• **Action item**
Below are the records; count the lines in which "plus" occurs and report only that number.
──────── Raw data
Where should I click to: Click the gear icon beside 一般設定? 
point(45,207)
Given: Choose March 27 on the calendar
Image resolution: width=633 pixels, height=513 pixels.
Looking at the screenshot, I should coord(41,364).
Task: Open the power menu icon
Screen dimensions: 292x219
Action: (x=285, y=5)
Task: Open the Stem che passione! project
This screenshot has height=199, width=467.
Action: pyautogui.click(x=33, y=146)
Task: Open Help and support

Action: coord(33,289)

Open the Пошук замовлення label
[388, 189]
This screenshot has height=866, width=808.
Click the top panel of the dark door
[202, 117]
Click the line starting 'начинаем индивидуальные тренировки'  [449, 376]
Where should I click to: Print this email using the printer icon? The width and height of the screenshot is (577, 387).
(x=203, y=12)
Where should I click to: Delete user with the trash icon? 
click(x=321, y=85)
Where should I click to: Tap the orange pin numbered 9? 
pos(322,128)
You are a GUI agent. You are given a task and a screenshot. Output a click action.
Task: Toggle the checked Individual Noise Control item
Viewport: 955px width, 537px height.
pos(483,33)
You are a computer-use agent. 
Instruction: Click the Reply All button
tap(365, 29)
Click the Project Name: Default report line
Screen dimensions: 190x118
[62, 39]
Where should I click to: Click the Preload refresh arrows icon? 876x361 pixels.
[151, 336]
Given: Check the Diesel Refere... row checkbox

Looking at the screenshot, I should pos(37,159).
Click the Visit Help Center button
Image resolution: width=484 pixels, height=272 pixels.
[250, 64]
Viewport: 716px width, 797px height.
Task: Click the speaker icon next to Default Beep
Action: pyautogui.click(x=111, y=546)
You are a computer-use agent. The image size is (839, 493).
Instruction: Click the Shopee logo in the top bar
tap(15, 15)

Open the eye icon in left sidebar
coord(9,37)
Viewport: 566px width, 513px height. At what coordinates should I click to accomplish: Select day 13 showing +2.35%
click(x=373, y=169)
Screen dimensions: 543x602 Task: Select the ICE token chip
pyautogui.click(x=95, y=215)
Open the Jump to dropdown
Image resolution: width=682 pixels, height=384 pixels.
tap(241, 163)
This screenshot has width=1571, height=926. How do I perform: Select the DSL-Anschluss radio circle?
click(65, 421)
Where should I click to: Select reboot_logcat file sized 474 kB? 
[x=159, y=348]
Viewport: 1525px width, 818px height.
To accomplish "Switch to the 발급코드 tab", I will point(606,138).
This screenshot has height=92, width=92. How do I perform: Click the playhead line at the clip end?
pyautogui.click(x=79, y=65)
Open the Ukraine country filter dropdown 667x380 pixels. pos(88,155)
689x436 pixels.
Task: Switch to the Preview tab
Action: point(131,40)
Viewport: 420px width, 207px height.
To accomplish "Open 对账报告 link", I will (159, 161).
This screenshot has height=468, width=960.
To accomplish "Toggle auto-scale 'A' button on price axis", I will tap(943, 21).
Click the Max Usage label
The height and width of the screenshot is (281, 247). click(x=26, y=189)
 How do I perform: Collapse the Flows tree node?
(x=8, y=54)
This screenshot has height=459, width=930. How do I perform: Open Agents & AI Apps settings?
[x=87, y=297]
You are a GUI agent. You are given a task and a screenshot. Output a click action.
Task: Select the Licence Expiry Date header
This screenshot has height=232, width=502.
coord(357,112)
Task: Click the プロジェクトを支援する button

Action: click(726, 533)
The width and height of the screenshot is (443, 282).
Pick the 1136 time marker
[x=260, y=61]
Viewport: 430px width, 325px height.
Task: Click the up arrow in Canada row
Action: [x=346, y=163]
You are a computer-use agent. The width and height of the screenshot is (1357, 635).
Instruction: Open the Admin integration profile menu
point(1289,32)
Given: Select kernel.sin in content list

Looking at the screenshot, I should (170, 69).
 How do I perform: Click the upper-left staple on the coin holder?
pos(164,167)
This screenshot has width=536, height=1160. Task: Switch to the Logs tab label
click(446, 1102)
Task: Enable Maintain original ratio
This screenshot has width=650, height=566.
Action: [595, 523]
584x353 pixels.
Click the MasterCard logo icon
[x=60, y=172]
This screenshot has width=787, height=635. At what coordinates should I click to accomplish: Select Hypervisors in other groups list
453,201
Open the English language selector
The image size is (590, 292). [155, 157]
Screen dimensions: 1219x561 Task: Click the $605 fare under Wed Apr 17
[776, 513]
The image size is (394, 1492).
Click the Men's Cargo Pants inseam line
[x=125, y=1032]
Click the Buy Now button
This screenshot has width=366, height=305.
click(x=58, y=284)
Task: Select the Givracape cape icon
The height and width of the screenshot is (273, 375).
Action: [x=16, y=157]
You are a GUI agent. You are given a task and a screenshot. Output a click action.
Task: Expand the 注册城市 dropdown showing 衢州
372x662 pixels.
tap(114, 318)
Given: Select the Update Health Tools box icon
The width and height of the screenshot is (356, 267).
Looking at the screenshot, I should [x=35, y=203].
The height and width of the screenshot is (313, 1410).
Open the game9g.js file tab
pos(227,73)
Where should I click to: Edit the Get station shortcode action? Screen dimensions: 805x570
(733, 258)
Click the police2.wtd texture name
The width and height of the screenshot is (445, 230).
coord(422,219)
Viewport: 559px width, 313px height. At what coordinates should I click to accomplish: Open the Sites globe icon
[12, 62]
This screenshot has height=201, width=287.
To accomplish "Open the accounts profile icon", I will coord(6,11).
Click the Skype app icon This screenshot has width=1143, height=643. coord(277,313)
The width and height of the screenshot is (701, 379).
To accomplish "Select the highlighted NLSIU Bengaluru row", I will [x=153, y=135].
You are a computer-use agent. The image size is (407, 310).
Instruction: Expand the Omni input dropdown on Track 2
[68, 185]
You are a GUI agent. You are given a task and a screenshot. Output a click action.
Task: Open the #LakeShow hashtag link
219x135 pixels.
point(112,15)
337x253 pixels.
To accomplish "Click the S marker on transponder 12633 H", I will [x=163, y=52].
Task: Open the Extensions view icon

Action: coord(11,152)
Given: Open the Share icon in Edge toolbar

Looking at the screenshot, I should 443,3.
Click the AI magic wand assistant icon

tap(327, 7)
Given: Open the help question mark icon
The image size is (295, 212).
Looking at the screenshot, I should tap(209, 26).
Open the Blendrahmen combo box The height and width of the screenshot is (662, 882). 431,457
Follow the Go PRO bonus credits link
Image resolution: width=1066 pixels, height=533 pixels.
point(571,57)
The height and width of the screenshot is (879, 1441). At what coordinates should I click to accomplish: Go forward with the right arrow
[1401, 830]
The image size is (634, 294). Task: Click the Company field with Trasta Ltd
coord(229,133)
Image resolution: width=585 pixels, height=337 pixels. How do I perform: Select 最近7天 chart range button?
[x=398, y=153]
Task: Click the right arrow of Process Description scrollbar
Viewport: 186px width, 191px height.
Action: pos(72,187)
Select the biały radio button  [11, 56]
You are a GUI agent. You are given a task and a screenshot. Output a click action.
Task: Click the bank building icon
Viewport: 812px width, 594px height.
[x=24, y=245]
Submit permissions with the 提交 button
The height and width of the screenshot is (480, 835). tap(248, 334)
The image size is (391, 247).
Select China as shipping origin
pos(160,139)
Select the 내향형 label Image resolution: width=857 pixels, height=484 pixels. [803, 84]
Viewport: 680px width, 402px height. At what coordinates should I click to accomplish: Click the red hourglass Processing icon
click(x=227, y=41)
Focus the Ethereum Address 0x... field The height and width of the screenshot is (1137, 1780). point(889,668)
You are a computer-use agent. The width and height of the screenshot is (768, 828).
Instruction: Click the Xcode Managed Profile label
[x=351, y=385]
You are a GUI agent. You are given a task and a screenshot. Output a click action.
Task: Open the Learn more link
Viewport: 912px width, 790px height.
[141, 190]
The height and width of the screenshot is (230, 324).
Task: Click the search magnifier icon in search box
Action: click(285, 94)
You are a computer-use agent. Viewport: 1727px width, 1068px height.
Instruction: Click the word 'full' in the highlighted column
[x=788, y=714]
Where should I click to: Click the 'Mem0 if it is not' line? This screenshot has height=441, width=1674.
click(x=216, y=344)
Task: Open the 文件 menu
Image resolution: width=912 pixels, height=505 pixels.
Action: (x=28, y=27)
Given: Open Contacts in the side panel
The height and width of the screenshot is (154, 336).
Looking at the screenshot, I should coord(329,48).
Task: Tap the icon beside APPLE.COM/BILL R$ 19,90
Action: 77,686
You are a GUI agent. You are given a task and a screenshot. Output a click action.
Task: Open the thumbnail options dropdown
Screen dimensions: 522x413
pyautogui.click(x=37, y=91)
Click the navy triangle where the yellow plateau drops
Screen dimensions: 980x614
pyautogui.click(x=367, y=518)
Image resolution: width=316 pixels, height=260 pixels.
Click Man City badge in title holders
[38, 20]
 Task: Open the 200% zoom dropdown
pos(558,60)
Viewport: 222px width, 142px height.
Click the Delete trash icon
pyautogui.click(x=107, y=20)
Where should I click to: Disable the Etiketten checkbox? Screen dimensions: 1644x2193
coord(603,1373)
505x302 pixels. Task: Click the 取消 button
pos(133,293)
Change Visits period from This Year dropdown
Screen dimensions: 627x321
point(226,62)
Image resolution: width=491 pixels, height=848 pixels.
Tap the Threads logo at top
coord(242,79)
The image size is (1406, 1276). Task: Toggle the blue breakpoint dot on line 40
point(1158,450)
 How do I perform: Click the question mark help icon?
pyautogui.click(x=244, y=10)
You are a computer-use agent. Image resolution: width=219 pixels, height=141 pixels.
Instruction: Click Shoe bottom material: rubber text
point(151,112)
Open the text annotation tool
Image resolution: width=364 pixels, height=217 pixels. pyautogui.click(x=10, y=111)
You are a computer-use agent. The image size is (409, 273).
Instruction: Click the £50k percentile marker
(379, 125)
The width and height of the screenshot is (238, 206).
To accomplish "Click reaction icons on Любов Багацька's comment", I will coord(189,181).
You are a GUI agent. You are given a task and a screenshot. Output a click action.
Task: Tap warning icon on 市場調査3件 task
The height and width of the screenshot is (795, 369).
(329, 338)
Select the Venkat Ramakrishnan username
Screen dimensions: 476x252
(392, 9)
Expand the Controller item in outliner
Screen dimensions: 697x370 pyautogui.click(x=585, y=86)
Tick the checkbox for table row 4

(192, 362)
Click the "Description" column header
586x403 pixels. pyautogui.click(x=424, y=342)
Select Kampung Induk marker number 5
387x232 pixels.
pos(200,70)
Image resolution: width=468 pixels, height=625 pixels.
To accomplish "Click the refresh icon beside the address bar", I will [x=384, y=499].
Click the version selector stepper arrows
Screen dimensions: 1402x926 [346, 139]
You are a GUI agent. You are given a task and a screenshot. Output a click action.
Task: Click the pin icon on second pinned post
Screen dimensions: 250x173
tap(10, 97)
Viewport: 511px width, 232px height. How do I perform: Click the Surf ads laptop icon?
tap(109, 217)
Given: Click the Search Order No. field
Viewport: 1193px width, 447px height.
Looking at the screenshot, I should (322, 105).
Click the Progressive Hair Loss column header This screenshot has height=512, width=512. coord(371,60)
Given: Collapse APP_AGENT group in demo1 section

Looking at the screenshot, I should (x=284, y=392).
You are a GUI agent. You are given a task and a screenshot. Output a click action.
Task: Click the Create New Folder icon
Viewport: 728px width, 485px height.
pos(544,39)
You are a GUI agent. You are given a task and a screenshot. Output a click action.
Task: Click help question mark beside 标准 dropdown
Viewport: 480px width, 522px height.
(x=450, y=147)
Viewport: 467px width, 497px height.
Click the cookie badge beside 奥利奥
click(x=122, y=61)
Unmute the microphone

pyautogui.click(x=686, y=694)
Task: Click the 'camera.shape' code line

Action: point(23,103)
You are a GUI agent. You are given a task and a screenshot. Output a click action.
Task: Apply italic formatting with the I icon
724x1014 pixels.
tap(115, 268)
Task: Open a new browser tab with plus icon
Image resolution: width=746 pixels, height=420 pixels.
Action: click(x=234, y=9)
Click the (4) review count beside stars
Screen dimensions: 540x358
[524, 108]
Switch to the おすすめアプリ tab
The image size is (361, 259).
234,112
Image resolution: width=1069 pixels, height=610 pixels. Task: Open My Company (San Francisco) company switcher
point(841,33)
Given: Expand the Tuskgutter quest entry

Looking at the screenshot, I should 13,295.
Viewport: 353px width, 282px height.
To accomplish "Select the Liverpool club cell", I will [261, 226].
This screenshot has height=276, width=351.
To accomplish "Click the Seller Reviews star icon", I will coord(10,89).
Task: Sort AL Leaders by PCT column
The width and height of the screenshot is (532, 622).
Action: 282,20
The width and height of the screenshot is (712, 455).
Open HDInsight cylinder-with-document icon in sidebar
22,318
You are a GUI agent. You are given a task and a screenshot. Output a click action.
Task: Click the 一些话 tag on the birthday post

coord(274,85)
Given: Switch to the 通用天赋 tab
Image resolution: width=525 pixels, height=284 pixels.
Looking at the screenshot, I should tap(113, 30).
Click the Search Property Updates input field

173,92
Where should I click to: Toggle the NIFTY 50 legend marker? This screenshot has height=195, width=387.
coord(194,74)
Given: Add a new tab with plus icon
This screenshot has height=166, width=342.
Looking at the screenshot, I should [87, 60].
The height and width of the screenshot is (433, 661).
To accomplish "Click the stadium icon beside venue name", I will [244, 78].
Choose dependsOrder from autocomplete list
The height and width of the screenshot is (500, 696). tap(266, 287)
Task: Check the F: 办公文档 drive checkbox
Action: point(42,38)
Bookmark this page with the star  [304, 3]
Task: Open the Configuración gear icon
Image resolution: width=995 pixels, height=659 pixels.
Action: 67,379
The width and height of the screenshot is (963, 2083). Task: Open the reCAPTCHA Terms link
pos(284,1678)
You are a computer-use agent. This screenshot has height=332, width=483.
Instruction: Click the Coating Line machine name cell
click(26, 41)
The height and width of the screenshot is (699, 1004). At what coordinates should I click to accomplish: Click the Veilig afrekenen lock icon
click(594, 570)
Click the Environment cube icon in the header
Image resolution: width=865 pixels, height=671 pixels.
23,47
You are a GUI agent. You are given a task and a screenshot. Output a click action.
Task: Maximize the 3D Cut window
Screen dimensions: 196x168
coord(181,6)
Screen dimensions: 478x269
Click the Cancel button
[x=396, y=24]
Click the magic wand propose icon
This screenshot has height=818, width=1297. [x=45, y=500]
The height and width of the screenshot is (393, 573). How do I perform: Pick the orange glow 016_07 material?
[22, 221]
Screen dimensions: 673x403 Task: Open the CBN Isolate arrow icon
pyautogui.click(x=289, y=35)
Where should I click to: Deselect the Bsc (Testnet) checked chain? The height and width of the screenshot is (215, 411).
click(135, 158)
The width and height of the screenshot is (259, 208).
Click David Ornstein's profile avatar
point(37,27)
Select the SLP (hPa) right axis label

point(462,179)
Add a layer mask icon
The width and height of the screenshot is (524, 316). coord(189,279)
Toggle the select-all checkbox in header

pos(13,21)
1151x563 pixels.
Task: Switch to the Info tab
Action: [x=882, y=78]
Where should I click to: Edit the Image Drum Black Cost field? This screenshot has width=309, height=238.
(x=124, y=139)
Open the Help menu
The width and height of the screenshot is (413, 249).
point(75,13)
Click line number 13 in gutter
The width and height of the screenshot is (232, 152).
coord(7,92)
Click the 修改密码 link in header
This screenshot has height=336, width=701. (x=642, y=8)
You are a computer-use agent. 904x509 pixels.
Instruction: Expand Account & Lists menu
────────────────
• **Answer to this problem**
2